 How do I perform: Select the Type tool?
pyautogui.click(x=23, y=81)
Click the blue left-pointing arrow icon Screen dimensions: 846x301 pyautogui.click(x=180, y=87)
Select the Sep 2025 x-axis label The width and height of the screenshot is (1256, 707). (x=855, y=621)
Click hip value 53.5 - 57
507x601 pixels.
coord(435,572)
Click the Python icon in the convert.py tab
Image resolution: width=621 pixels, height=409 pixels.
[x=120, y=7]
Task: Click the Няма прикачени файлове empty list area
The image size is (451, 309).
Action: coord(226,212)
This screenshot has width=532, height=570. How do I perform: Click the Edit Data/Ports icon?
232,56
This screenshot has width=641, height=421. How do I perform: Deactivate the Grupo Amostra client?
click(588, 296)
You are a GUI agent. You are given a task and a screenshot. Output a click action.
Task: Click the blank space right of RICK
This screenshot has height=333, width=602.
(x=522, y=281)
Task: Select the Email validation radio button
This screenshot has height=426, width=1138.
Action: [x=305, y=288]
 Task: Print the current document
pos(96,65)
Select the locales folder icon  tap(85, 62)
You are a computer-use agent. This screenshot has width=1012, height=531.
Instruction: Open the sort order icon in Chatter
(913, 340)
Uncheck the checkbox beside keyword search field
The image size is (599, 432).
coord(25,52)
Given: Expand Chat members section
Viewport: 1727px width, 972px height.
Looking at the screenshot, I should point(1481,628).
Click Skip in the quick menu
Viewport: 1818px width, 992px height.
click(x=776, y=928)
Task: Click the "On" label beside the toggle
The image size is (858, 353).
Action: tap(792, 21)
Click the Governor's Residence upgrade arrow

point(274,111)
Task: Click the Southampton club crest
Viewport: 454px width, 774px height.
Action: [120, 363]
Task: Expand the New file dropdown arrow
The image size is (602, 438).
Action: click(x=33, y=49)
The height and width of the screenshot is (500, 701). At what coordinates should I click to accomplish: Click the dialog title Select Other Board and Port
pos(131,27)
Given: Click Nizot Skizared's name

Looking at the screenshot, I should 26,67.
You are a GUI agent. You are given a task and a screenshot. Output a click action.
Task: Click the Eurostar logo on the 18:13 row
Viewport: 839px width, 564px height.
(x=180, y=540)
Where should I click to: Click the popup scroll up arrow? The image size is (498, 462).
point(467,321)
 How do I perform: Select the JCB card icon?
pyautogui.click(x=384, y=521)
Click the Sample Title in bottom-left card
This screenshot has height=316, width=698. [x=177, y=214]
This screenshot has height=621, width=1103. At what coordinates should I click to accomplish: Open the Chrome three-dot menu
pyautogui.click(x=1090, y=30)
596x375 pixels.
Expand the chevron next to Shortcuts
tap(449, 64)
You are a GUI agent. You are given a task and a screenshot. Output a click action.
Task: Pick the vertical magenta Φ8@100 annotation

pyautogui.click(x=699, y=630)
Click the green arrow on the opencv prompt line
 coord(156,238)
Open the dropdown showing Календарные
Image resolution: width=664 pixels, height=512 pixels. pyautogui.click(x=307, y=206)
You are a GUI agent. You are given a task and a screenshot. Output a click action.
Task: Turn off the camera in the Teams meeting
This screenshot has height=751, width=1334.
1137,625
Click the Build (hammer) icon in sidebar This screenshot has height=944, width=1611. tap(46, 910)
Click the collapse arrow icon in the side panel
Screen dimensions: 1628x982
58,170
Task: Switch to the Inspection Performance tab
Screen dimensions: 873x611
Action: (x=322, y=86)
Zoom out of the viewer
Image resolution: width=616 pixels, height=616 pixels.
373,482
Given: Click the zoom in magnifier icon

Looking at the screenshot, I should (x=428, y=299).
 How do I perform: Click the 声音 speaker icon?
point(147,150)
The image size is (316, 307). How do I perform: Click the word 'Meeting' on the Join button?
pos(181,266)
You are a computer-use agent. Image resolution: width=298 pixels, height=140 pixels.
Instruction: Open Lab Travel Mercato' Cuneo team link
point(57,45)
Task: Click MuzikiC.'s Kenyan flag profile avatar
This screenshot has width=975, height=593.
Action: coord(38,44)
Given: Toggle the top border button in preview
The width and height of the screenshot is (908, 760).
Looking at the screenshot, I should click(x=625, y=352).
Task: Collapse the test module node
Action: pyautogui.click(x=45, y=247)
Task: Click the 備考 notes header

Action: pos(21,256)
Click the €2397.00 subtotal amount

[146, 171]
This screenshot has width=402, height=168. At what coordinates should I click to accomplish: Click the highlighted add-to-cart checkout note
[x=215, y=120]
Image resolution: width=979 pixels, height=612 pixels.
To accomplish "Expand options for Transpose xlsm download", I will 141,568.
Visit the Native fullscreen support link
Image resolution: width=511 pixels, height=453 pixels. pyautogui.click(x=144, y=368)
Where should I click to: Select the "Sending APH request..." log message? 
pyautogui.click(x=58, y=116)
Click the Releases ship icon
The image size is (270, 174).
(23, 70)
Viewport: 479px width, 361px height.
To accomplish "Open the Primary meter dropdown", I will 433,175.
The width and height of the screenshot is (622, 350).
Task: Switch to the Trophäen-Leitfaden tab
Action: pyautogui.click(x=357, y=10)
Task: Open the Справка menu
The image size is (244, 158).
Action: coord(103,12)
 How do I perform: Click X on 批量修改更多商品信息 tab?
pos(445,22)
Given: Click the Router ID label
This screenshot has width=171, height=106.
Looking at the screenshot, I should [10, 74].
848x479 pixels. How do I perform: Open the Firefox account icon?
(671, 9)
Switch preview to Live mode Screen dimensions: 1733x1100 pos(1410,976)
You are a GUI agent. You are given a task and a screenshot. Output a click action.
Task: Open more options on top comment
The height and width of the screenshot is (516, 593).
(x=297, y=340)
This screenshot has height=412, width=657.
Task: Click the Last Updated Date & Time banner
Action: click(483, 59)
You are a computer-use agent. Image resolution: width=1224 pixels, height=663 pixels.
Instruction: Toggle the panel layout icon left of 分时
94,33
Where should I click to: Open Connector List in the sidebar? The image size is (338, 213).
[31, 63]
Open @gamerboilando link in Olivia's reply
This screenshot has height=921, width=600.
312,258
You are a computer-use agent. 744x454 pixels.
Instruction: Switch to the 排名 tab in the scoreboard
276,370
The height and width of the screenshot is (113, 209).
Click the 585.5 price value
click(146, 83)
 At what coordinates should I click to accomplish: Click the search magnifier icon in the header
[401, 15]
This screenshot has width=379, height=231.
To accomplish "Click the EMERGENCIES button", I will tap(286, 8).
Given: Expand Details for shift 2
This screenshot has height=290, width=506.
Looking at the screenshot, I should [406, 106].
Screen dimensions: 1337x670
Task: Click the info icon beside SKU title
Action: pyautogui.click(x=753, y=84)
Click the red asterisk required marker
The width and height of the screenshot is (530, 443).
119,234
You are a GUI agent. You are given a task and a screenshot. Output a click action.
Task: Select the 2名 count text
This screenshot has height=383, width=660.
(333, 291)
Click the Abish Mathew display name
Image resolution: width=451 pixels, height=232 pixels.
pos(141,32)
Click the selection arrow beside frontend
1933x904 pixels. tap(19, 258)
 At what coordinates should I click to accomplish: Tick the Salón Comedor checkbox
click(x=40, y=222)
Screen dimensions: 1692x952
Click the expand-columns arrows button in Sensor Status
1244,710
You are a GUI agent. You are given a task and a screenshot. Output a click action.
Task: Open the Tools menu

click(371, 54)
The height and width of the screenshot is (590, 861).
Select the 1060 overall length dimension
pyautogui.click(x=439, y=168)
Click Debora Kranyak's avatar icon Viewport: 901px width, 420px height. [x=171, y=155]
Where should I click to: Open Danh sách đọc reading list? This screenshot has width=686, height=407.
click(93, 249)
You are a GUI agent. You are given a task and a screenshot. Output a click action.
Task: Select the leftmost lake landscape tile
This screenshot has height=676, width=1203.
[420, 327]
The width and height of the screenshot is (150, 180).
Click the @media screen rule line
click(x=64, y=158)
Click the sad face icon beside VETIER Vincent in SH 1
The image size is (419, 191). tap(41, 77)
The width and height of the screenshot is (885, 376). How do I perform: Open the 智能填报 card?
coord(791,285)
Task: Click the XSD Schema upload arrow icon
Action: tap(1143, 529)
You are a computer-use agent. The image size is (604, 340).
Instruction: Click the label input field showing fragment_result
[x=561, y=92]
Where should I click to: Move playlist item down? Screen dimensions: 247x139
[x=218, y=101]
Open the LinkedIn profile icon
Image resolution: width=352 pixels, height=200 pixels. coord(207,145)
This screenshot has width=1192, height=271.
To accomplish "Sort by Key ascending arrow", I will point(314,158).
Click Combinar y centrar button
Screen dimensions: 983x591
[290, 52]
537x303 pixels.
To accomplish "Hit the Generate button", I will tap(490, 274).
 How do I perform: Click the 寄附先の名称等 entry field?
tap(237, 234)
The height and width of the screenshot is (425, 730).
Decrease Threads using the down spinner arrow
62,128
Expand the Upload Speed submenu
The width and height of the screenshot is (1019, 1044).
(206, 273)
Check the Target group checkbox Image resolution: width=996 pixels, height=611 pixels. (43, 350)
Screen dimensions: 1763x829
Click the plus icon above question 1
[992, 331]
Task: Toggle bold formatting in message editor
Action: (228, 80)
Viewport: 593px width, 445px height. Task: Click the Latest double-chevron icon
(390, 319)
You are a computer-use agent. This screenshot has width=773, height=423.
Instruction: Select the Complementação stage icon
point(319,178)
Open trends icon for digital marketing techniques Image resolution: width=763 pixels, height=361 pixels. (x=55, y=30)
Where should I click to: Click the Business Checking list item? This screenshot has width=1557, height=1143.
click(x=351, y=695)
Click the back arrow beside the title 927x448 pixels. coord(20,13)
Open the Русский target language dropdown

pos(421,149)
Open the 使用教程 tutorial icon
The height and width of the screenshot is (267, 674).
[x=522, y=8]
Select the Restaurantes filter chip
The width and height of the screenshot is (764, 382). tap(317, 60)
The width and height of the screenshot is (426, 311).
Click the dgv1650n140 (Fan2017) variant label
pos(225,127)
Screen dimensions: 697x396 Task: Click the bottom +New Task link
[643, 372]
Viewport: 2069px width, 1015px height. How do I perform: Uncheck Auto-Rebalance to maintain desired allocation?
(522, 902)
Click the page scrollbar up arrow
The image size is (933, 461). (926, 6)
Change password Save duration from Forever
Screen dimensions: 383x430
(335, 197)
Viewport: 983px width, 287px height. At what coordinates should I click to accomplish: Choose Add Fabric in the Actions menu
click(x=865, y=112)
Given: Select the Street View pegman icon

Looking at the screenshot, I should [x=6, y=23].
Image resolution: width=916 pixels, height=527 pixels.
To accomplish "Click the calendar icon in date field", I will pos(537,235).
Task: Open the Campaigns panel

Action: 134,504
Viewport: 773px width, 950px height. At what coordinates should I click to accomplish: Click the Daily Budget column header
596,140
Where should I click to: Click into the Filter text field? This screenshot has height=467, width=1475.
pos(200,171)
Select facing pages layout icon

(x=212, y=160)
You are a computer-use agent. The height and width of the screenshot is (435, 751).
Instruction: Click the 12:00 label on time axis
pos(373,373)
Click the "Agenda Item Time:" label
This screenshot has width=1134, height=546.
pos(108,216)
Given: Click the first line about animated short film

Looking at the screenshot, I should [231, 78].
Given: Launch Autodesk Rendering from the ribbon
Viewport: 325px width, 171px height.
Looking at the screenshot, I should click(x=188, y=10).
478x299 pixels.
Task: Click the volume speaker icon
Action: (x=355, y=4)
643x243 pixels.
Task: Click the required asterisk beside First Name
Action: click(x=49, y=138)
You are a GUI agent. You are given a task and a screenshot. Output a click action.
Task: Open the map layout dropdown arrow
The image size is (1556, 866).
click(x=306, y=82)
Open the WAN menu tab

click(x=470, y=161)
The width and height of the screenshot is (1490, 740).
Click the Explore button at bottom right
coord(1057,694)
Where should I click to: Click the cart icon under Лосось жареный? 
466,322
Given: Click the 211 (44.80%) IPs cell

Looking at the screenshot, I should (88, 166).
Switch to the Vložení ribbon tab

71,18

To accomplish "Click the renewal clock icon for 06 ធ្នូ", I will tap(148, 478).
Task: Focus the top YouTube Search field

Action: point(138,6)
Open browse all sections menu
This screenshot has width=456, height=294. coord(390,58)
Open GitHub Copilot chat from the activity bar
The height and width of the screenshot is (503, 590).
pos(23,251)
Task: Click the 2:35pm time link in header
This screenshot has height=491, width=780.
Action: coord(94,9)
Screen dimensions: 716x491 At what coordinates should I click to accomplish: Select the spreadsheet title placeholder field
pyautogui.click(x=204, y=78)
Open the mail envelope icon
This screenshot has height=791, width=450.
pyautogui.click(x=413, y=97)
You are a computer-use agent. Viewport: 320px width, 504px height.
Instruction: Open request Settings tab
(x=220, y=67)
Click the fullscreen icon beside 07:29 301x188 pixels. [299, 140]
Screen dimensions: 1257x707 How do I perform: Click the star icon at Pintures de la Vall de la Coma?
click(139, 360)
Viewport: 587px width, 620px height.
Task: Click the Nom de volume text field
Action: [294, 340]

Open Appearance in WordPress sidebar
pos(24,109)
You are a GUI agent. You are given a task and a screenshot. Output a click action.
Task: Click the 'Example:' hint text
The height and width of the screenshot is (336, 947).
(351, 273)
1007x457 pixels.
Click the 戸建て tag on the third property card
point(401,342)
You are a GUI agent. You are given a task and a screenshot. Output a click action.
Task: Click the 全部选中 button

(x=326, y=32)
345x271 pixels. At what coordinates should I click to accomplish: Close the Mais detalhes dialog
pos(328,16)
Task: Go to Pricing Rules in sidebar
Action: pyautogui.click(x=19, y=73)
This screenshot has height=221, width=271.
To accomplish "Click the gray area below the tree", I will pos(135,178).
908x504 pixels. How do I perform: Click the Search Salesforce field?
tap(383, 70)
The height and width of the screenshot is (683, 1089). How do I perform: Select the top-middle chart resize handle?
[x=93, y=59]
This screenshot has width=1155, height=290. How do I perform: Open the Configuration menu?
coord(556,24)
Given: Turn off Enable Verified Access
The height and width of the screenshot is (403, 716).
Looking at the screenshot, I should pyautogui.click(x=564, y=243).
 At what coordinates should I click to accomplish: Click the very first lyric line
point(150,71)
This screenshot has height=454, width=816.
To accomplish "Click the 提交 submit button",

### What the task requires
Collect every line in the records above that contains the string "Switch" and list those lines in order.

### Final result
Task: Switch to the Inspection Performance tab
Task: Switch to the Trophäen-Leitfaden tab
Switch preview to Live mode Screen dimensions: 1733x1100 pos(1410,976)
Instruction: Switch to the 排名 tab in the scoreboard
Switch to the Vložení ribbon tab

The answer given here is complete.